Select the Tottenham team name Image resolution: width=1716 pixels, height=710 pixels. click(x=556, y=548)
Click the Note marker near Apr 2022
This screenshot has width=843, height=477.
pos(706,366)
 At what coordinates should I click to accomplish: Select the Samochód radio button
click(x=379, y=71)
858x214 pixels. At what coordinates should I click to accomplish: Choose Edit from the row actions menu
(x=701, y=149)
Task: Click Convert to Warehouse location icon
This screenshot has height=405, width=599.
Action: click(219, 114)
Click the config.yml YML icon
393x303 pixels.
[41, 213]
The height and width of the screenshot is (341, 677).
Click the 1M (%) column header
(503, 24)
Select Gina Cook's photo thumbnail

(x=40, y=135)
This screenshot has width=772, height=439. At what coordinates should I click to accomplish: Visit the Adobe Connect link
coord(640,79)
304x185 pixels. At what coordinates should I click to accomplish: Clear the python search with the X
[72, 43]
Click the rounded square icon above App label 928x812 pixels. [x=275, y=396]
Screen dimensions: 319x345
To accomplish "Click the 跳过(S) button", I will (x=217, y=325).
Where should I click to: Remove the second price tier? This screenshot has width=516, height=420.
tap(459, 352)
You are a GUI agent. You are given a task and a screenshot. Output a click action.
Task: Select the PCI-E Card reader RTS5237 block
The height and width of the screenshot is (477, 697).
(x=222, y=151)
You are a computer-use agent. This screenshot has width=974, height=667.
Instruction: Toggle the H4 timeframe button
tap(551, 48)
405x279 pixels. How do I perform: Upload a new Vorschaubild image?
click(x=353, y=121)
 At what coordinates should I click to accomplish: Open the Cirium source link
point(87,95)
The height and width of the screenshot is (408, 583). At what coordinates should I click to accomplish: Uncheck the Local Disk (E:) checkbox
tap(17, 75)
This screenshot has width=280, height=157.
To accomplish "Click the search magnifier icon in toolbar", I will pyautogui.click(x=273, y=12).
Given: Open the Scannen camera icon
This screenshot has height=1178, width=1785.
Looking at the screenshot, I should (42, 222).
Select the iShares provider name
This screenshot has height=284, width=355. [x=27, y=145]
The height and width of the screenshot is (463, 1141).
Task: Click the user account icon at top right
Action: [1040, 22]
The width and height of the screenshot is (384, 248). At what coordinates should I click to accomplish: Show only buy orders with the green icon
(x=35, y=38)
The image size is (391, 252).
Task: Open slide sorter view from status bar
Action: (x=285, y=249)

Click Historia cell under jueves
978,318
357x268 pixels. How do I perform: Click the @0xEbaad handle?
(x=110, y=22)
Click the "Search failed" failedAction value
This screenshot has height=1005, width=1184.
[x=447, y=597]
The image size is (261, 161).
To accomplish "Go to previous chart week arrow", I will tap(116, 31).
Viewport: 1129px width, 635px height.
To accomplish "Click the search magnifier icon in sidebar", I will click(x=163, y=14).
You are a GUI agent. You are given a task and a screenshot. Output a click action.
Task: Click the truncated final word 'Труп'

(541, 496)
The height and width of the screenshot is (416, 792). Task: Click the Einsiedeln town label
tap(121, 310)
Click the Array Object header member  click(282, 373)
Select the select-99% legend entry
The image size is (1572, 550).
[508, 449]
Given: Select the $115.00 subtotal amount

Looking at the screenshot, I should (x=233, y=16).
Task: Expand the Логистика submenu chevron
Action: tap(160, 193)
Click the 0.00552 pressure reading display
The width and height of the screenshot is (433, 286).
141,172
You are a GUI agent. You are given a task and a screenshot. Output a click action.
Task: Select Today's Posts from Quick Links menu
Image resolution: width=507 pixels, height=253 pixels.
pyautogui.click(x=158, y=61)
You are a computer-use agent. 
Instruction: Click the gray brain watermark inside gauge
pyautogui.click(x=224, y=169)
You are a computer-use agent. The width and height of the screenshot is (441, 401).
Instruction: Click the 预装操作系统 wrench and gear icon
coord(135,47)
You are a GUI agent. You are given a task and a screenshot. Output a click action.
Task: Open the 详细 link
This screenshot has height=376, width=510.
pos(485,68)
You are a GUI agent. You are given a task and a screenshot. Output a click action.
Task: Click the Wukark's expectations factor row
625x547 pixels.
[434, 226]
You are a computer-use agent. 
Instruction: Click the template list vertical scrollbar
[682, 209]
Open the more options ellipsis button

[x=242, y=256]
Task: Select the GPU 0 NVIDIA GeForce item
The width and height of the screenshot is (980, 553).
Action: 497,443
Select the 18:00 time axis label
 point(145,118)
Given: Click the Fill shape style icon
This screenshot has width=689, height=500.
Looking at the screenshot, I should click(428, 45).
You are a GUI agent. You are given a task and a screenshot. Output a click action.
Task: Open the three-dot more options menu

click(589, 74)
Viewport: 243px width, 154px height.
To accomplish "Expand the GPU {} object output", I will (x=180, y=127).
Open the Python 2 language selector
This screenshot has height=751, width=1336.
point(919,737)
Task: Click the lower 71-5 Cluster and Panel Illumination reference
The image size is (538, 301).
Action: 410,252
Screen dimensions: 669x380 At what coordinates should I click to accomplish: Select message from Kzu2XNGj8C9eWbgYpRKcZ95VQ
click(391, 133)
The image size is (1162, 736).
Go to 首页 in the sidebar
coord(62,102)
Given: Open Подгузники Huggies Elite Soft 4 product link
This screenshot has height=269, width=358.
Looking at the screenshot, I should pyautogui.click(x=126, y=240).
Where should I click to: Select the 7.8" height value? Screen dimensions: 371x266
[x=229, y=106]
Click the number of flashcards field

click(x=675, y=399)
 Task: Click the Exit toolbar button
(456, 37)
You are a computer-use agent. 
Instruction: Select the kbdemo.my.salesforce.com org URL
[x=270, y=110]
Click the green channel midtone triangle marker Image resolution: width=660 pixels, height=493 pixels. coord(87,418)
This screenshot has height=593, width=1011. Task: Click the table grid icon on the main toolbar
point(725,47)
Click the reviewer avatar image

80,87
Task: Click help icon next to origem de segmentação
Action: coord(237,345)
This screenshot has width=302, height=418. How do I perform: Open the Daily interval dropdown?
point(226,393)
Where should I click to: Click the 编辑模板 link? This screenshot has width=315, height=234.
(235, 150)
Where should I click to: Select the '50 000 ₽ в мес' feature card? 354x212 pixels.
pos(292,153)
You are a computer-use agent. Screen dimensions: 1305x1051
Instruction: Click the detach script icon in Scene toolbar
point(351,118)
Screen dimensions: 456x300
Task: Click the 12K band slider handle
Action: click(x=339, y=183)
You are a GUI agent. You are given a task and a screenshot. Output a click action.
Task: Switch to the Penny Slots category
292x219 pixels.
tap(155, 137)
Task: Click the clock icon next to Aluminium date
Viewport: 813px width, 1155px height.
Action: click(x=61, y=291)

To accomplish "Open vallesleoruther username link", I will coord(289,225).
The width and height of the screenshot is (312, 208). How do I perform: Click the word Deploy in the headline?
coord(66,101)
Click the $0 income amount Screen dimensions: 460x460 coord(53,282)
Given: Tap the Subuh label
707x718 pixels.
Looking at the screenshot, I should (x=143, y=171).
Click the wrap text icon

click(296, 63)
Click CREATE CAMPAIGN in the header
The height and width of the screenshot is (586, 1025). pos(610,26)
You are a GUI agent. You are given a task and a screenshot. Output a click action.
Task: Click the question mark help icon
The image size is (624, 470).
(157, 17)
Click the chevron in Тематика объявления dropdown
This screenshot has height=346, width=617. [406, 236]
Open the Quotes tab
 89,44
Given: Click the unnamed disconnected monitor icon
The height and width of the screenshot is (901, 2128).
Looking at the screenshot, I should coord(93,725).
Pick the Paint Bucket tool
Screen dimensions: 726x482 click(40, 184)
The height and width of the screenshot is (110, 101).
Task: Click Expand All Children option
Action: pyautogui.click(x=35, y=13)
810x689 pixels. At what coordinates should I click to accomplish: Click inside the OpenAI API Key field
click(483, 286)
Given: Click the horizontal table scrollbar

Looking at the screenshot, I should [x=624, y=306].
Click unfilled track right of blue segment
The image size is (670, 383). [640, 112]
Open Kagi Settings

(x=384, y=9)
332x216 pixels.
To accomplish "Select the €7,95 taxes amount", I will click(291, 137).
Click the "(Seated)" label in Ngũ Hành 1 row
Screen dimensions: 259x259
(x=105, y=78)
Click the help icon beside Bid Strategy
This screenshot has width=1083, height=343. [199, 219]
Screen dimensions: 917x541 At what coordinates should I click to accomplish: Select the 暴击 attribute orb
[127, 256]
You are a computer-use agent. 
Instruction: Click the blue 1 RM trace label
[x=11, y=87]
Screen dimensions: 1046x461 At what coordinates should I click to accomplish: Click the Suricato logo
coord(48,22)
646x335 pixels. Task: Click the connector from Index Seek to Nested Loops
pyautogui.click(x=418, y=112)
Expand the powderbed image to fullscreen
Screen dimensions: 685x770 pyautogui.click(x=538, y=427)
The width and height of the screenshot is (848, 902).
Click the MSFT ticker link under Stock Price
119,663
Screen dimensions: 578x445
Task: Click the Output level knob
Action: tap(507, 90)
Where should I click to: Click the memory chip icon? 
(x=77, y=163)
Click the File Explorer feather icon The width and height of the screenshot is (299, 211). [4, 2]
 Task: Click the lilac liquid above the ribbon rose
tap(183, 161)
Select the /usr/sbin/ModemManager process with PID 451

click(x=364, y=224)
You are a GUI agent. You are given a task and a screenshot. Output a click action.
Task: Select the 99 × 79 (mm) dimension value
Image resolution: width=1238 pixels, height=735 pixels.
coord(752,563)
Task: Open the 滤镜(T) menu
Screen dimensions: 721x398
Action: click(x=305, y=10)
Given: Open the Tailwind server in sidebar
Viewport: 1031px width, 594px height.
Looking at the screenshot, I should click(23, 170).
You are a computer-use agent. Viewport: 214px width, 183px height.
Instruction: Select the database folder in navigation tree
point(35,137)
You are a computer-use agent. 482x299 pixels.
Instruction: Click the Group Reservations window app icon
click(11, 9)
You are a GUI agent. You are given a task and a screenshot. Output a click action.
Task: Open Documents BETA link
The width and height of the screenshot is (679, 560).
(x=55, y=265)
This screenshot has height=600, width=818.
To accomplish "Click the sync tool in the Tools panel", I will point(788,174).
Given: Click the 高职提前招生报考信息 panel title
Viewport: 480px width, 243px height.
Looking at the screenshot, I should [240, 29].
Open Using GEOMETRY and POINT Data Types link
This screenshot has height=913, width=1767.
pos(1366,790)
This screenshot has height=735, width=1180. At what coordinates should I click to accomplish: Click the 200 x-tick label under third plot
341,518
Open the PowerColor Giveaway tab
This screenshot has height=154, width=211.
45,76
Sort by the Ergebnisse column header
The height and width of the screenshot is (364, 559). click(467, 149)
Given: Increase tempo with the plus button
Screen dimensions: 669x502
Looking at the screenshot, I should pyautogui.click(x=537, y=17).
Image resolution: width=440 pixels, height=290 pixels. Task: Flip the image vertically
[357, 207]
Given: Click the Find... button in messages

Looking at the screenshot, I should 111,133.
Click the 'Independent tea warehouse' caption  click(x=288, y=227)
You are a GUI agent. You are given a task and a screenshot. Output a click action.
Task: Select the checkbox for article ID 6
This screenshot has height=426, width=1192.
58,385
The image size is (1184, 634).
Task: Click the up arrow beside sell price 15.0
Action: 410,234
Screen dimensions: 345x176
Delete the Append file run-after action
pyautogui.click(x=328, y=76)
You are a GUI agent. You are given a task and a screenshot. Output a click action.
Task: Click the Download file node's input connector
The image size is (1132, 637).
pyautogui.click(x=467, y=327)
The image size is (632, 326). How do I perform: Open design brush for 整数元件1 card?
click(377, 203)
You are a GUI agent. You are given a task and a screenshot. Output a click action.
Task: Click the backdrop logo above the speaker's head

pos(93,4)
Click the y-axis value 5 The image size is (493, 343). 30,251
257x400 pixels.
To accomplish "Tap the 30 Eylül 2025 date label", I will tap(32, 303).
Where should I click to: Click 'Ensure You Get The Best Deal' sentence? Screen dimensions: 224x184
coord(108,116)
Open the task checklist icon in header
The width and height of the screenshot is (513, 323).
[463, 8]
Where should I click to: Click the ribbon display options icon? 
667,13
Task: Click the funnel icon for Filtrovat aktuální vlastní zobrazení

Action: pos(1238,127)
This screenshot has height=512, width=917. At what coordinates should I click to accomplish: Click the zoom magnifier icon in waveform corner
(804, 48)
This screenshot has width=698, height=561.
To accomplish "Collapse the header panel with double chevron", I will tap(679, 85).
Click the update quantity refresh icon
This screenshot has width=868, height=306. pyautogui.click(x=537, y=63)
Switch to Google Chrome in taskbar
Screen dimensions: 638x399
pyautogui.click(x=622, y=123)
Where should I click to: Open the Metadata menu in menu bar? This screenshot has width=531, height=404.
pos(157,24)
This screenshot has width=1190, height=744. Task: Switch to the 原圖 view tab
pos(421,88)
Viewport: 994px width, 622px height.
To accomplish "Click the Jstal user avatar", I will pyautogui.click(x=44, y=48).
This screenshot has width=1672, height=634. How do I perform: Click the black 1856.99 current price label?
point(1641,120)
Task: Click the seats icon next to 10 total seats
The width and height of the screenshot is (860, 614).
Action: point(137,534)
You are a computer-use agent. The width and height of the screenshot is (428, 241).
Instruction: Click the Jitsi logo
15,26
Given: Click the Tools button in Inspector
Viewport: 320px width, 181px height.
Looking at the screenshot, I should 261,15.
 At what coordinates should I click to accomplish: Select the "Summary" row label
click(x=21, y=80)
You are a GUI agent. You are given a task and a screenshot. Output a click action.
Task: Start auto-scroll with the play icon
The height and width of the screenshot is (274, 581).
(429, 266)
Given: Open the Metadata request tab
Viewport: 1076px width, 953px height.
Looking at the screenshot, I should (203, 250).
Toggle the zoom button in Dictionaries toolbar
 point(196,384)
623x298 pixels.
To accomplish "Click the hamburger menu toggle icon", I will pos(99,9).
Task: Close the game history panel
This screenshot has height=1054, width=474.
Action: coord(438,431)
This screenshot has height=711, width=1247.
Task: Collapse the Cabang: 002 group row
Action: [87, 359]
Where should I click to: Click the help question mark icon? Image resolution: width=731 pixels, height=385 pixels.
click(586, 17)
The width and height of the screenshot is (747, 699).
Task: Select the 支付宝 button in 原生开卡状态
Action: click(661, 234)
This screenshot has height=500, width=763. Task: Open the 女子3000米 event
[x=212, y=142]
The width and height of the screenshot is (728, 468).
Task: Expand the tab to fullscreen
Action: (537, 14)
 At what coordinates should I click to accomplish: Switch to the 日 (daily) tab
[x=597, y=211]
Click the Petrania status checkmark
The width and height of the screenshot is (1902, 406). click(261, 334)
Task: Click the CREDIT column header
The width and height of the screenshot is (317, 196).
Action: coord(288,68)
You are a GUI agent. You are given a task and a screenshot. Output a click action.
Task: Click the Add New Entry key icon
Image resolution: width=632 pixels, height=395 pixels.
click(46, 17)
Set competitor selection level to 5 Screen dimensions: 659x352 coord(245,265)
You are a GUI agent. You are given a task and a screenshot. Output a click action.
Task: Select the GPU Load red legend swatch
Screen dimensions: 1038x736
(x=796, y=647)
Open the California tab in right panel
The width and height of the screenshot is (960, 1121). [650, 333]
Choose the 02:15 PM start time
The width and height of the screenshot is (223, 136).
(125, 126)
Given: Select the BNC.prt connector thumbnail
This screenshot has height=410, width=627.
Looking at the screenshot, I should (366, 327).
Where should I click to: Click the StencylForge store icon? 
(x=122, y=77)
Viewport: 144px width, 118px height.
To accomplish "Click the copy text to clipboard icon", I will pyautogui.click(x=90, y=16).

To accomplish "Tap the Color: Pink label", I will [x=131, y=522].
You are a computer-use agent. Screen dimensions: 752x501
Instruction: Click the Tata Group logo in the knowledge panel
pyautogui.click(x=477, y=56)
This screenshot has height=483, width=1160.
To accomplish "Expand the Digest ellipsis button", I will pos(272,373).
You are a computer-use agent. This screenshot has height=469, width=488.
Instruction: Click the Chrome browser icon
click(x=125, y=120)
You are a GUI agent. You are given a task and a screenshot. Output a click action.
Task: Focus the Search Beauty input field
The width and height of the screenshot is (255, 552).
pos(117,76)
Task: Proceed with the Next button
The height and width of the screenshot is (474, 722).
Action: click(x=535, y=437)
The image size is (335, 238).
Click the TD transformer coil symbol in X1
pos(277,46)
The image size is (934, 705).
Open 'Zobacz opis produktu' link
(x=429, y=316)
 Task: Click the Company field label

________________

[To do] Only the lines above starting at the line that holds "Instruction: Click the template" and ending at the line that holds "The image size is (1162, 736)." are to be repeated, exactly and in full.

[Exercise output]
Instruction: Click the template list vertical scrollbar
[682, 209]
Open the more options ellipsis button

[x=242, y=256]
Task: Select the GPU 0 NVIDIA GeForce item
The width and height of the screenshot is (980, 553).
Action: 497,443
Select the 18:00 time axis label
 point(145,118)
Given: Click the Fill shape style icon
This screenshot has width=689, height=500.
Looking at the screenshot, I should click(428, 45).
You are a GUI agent. You are given a task and a screenshot. Output a click action.
Task: Open the three-dot more options menu

click(589, 74)
Viewport: 243px width, 154px height.
To accomplish "Expand the GPU {} object output", I will (x=180, y=127).
Open the Python 2 language selector
This screenshot has height=751, width=1336.
point(919,737)
Task: Click the lower 71-5 Cluster and Panel Illumination reference
The image size is (538, 301).
Action: 410,252
Screen dimensions: 669x380 At what coordinates should I click to accomplish: Select message from Kzu2XNGj8C9eWbgYpRKcZ95VQ
click(391, 133)
The image size is (1162, 736).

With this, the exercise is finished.